Initial partnerships[edit]

The Nike Cortez was created by Bill Bowerman and Phil Knight. The men first met in 1957: Bowerman was the track and field coach at the University of Oregon, and Knight competed on Bowerman's team. The two friends became business partners soon after Knight purchased a large sum of Onitsuka Tiger brand athletic shoes from Japan. The initial name of their business was Blue Ribbon Sports and was later changed to Nike in 1972.[1] Although the business was distributing decent athletic shoes, Bowerman believed that athletes deserved a better track shoe than what was available. After years of designing and experimenting, Bowerman finalized his image of the Nike Cortez in 1968; and in 1972 the shoe was released.

Impact on Nike[edit]

It is widely thought that the Nike Cortez was key to the success of Nike, Inc. The shoe was introduced to the general public at the peak of the 1972 Summer Olympics. The demand for the shoe grew exponentially nearly immediately after the public noticed that the Nike Cortez was being used by the 1972 U.S. Olympic athletes. Sales reached $800,000 during the first year the shoe was released, which was a 100% sales increase over the 8,000 sales inquiries reached after the first year of selling the Tiger brand shoes.[1] This massive business investment ignited the start to placing Nike, Inc. on the pathway to triumph. Today Nike, Inc. has grown into a multi-billion dollar corporation and conducts business in more than 160 countries while employing more than 35,000 people.

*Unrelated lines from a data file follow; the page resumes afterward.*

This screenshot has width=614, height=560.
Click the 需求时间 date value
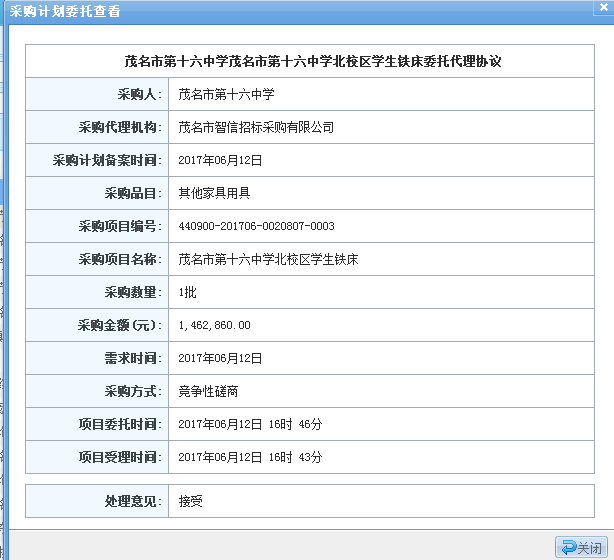(x=219, y=358)
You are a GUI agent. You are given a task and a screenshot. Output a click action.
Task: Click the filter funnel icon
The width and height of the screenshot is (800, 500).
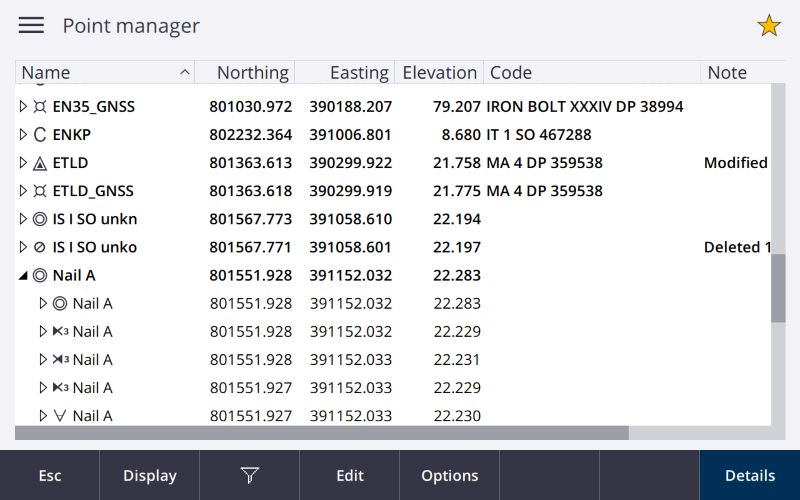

Association with gangs[edit]

The black and white Nike Cortez is commonly worn by Latino gangs favoring the shoe's comfort and simple design. On January 2013, four Hispanic teenagers were targeted in a shooting after being asked why they were wearing Nike Cortez shoes. [2]

Design and features[edit]

Over the past 20 years, the Nike Cortez has been redesigned numerous times. Early on, the shoe set the standard for running shoes. Co-founder and Olympic-class track trainer Bill Bowerman was set on designing a running shoe that provided both comfort and durability. The foam is measured to be generously placed in more significant parts of the shoe with intentions of offering comfort, absorbing road shock and proving other health benefits. The combination of these two soles reduces leg fatigue, raises the heel of the shoe to reduce Achilles tendon strains and provides maximum comfort. One of the world's leading marathoners described the Nike Cortez as "the most comfortable shoe ever."[3]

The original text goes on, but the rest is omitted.